═══ Listed records
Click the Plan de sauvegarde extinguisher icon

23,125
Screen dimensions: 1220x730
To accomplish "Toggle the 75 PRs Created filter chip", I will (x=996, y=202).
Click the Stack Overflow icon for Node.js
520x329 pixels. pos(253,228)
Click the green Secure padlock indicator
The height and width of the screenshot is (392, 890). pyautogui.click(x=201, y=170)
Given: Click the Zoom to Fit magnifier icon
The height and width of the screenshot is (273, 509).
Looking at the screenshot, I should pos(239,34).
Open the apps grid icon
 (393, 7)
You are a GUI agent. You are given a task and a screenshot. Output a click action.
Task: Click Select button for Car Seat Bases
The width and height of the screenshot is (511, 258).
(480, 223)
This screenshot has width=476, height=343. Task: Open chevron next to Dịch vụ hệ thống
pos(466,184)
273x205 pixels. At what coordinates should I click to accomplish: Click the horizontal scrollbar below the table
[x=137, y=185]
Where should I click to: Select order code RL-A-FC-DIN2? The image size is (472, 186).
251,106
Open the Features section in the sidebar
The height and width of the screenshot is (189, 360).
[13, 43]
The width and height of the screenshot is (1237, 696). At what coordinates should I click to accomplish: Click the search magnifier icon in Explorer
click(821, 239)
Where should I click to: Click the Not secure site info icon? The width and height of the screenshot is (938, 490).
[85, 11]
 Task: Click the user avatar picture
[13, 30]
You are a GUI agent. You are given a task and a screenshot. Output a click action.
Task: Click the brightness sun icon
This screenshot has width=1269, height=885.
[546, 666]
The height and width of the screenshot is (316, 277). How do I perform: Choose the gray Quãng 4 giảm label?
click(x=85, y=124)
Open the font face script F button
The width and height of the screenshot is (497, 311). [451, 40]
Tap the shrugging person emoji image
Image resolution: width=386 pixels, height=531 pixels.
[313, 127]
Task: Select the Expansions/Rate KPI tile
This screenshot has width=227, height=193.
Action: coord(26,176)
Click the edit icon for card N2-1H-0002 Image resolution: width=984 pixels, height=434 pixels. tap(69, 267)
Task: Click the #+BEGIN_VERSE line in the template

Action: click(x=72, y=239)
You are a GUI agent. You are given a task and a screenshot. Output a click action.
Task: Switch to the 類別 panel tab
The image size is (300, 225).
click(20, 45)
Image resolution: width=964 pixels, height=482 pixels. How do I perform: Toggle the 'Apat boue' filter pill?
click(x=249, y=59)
══════
- **Directions for this task**: Reproduce every line from the one containing "Task: Click the #+BEGIN_VERSE" through the end of the data, requests included, and rescale the answer coordinates by multiplying each one by 1.8 and rounding to the nearest whole number, with halves rounded up. Leave all other numbers as they are.

- **Finished answer**:
Task: Click the #+BEGIN_VERSE line in the template

Action: click(x=130, y=430)
You are a GUI agent. You are given a task and a screenshot. Output a click action.
Task: Switch to the 類別 panel tab
The image size is (300, 225).
click(36, 81)
Image resolution: width=964 pixels, height=482 pixels. How do I perform: Toggle the 'Apat boue' filter pill?
click(x=448, y=106)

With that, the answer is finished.